The broader Internet community and Internet companies
generally came out unscathed by the Asian financial crisis,
says Derek Brown, Volpe Brown Whelan & Co. analyst.
That's in large part because such firms have little exposure
in Asian markets, being primarily U.S. operations.

Waves for Wireless

Still, large infrastructure projects that might compete with
IP telephony will suffer. That may be especially true for
new wireless networks that had anticipated new
construction. At least one wireless project has been put
on hold in Indonesia, for example, because the currency
drop has virtually doubled the cost of U.S. equipment.

Likewise, Motorola Inc.'s (www.motorola.com) first
quarter 1998 numbers slumped 2 cents a share below the
expected rate, and company executives said the Asian
crisis was largely to blame. Company officials said they
expected lower-than-forecast earnings for the second
quarter as well.

In fact, large infrastructure or transportation projects of
many types could be delayed. In June, for example,
Boeing Corp. (www.boeing.com) predicted that 150 new
aircraft orders would be lost over the next five years
because of the Asian financial troubles. The Japanese
economy sunk into recession and U.S. bankers rushed to
prop up a sagging yen, fearful of further instability in a
region beset by problems.

Ironically, the Asian financial crisis, which began in 1997,
has unevenly scratched the U.S. markets. In fact, the
biggest danger may be to domestic financial markets,
rather than to software, hardware or services suppliers
who sell to East Asian customers. So far, weakness in
stock prices, for example, has been isolated.

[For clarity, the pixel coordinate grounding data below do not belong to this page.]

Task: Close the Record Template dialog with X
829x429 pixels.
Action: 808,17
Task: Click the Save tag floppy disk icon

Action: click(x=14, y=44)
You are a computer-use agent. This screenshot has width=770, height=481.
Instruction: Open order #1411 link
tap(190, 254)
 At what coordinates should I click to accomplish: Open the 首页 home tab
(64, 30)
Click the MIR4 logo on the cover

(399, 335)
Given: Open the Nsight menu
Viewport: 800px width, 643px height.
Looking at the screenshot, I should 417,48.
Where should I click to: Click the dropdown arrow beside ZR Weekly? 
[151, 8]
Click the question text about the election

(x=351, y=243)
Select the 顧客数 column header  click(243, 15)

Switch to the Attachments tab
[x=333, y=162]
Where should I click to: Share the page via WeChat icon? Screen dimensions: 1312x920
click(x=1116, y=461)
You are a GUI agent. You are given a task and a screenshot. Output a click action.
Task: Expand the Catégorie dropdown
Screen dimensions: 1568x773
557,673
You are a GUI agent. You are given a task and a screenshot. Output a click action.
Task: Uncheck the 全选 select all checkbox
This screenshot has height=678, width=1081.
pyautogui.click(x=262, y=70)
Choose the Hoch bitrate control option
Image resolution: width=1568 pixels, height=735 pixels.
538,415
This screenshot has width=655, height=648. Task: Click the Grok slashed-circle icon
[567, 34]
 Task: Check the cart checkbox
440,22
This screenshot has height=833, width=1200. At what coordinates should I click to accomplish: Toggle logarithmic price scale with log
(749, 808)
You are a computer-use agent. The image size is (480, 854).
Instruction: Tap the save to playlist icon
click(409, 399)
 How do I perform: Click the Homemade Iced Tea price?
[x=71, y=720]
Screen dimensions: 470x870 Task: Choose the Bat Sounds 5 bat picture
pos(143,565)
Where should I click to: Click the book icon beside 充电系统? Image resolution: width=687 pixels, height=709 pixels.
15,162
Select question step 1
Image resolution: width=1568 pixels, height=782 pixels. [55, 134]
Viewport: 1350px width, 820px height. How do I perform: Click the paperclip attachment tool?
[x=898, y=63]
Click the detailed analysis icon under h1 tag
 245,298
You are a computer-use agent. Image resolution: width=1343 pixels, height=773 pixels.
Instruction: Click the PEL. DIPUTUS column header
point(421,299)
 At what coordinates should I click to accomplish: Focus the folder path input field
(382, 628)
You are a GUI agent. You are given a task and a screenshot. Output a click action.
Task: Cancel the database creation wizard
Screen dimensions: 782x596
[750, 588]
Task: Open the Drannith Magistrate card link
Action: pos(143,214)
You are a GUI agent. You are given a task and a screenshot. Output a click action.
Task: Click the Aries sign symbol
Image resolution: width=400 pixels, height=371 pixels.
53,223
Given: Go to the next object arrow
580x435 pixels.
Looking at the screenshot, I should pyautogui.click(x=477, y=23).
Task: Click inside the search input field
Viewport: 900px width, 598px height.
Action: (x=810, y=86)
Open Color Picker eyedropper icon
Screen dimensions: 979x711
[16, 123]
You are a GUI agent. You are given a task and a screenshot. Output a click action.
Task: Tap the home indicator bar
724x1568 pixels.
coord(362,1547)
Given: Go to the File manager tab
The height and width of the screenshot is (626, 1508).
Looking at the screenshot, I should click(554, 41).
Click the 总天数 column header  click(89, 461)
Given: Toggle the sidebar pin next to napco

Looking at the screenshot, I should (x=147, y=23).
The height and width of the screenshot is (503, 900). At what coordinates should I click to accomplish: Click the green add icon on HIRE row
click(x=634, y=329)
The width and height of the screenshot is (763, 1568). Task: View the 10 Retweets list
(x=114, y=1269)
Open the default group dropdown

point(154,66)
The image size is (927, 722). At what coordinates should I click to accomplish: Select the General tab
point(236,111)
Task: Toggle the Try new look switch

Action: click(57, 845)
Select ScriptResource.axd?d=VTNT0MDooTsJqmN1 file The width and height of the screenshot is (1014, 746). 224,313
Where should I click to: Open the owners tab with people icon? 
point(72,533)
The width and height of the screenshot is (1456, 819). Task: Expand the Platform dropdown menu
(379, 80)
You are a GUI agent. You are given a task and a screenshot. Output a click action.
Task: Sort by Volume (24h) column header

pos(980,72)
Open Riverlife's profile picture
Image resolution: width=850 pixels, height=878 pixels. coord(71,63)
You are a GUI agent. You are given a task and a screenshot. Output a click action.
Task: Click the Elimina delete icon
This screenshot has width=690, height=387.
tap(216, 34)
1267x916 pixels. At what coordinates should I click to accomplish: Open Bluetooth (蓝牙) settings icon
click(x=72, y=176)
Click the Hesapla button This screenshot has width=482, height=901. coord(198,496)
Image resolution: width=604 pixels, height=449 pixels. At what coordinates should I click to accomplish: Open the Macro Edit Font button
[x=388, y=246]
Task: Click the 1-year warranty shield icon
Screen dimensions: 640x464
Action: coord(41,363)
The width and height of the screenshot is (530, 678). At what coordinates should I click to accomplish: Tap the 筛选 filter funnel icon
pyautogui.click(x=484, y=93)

And for IP
telephony carriers, the cost savings should prove even
more attractive to financially battered Asian consumers.

And battered they are. Gross domestic product (GDP)
seems to have fallen about 20 percent or more in South
Korea, Malaysia and Indonesia in the first quarter of
1998, and new forecasts suggest these economies will at
best see no growth next year.

At least in part, that's because International Monetary
Fund (IMF) assistance to Thailand, Indonesia and South
Korea calls for adoption of austerity plans that will slam
the brakes on growth. South Korea's GDP, for example,
is expected to drop six places, from 11th-largest economy
to 17th, in the 1998 international economic rankings,
according to LG Economic Research Institute of Seoul.
The good news is that the institute expects a return to
economic stability in 1999.

So why haven't we seen a greater impact?

In part, because U.S. exports to Asia aren't a huge part of
the economy. Japan accounts for only about 1 percent of
U.S. GDP last year, while total exports to Asia as a whole
are less than 2.5 percent of GDP. That may be one
reason why the financial carnage has had such little
apparent impact. Still, U.S.-made goods priced in dollars
will be more expensive in Asian markets. That should
slow exports to Asian markets, and should slow U.S.
economic growth as a consequence, say experts.

Indeed, the June Commerce Department report on trade
showed that the U.S. trade deficit soared to a record
$14.5 billion in April as the Asian financial crisis battered
American exporters, pushing down sales of everything
from commercial aircraft to farm products. The
Commerce Department said the April deficit was 9.5
percent higher than the March imbalance of $13.2 billion,
the previous record.

Still, that drag on the economy has been offset largely by
booming consumer demand, the report suggested. The
major danger appears to be a collapse of U.S.
confidence, should the Asian crisis spread to other parts
of the globe, triggering a crash in the high-flying U.S.
stock market. So far, that has yet to occur.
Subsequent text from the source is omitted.